Could you copy the data from the line containing "Click the Lines 30 selector" through the line containing "pos(230,113)", substituting "pencil" for "eraser" and leaving everything else unchanged?

##############################

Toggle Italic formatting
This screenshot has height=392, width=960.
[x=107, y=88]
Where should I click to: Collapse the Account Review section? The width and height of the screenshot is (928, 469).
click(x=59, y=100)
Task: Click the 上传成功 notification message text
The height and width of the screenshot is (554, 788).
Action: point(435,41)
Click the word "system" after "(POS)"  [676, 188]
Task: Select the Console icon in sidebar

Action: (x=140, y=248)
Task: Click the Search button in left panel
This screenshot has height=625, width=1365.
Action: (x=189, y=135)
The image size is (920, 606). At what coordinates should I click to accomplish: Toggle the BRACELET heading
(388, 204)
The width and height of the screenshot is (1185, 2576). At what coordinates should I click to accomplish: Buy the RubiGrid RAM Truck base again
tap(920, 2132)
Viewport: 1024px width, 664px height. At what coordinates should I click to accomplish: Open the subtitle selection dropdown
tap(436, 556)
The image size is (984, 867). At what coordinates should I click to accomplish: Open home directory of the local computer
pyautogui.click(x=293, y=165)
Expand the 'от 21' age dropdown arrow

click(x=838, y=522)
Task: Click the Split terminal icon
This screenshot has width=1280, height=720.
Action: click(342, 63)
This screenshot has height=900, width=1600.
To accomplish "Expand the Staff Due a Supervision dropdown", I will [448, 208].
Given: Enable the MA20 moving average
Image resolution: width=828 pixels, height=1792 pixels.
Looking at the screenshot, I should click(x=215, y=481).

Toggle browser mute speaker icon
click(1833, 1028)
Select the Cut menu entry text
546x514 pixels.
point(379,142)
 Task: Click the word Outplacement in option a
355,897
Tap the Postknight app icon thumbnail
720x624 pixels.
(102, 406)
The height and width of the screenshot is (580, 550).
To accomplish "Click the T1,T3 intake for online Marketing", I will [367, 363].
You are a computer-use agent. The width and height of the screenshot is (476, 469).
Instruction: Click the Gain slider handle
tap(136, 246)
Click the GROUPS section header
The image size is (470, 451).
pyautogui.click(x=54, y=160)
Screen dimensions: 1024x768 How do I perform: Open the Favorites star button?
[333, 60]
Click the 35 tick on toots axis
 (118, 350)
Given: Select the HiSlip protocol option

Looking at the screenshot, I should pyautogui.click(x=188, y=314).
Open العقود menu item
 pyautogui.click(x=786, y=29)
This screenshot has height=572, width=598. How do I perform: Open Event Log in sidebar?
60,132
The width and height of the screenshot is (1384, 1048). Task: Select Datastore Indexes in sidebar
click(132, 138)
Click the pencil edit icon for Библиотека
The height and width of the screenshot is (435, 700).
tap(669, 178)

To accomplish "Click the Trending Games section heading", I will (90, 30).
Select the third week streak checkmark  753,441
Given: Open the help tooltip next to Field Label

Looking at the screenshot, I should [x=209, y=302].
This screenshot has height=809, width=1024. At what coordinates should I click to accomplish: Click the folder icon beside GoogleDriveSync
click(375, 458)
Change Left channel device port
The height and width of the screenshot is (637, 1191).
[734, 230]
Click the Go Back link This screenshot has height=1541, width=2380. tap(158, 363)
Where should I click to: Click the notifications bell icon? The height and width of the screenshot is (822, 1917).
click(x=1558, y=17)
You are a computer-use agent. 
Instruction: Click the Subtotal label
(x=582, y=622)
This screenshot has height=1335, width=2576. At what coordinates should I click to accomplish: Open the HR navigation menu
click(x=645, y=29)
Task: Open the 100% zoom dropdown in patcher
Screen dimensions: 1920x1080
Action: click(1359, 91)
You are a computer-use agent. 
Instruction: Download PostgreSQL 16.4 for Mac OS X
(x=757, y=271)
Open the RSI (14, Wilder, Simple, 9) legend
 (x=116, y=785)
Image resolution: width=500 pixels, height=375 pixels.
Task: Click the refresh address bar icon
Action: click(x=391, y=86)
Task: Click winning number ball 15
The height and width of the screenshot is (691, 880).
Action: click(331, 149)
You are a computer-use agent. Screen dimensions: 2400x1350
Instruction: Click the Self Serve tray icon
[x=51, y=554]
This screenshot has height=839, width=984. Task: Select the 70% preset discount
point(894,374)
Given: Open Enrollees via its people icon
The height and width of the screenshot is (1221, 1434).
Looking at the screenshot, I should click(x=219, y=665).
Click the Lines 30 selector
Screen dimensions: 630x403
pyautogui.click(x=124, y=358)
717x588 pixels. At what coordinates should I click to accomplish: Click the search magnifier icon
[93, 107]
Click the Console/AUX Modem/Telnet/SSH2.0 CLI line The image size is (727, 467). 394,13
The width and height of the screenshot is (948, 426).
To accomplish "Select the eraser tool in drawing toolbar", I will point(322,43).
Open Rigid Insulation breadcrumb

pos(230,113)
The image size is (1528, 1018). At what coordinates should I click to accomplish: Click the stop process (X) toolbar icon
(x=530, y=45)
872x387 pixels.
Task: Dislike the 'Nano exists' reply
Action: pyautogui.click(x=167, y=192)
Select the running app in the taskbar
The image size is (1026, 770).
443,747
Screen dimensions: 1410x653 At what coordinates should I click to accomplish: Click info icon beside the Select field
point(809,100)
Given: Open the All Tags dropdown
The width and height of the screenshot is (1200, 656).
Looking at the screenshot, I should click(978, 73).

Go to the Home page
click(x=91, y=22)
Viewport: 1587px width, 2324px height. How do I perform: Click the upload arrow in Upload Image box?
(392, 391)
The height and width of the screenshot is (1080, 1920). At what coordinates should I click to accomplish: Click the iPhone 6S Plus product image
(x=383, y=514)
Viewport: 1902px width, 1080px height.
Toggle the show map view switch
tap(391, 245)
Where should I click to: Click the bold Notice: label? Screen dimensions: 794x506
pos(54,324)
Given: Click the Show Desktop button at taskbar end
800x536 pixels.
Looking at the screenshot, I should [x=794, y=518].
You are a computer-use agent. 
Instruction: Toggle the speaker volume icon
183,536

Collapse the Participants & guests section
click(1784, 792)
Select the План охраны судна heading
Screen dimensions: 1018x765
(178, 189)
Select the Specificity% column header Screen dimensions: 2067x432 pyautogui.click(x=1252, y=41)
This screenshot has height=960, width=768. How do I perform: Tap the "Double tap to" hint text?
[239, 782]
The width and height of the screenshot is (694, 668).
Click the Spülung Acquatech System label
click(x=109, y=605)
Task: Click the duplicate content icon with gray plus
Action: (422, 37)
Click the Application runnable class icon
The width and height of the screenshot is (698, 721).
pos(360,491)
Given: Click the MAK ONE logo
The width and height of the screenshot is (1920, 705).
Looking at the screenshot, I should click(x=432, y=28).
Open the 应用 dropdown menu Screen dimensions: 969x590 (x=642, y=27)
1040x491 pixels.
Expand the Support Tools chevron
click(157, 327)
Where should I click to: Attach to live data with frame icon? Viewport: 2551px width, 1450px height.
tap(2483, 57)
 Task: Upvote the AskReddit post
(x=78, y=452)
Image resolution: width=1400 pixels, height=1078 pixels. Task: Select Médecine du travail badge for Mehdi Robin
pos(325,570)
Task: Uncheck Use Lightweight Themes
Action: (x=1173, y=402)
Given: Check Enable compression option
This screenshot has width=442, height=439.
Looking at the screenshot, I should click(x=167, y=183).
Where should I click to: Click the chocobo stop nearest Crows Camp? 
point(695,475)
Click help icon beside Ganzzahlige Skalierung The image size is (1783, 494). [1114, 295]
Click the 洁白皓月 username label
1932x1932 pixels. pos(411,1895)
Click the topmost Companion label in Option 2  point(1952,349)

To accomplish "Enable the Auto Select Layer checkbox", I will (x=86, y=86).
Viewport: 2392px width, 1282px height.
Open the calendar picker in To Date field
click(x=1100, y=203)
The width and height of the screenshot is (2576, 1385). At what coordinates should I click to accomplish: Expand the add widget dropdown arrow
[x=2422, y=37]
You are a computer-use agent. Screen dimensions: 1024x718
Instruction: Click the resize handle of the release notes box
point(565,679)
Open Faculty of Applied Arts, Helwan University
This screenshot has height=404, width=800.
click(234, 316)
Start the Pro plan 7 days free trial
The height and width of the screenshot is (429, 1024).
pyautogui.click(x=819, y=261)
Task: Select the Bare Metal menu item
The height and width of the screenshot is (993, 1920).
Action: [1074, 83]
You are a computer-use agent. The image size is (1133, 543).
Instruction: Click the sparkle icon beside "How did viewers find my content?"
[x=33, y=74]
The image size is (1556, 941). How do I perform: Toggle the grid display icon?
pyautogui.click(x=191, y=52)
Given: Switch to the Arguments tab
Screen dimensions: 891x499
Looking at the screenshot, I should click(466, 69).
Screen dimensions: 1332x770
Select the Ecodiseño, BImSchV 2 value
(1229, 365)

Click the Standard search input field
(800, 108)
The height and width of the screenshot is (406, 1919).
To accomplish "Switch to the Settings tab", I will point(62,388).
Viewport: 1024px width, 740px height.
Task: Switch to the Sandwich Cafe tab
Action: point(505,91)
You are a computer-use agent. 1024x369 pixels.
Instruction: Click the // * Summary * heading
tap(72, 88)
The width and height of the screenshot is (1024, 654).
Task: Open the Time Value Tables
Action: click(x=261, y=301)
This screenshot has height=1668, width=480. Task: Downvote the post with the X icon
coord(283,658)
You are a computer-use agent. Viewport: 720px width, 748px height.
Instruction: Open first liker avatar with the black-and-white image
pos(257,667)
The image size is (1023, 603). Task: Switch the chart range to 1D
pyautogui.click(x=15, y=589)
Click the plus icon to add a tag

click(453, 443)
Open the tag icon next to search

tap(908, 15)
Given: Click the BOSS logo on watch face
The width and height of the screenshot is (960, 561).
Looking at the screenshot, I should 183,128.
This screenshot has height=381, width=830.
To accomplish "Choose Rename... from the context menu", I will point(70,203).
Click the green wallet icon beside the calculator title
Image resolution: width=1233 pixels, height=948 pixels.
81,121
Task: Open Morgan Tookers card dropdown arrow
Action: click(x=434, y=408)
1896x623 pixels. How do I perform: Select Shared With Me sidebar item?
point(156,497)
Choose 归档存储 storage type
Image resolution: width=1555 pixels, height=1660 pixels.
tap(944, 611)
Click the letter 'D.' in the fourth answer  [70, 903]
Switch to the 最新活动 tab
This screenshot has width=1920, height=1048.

##############################

▶ Response to the task:
Click the Lines 30 selector
Screen dimensions: 630x403
pyautogui.click(x=124, y=358)
717x588 pixels. At what coordinates should I click to accomplish: Click the search magnifier icon
[93, 107]
Click the Console/AUX Modem/Telnet/SSH2.0 CLI line The image size is (727, 467). 394,13
The width and height of the screenshot is (948, 426).
To accomplish "Select the pencil tool in drawing toolbar", I will point(322,43).
Open Rigid Insulation breadcrumb

pos(230,113)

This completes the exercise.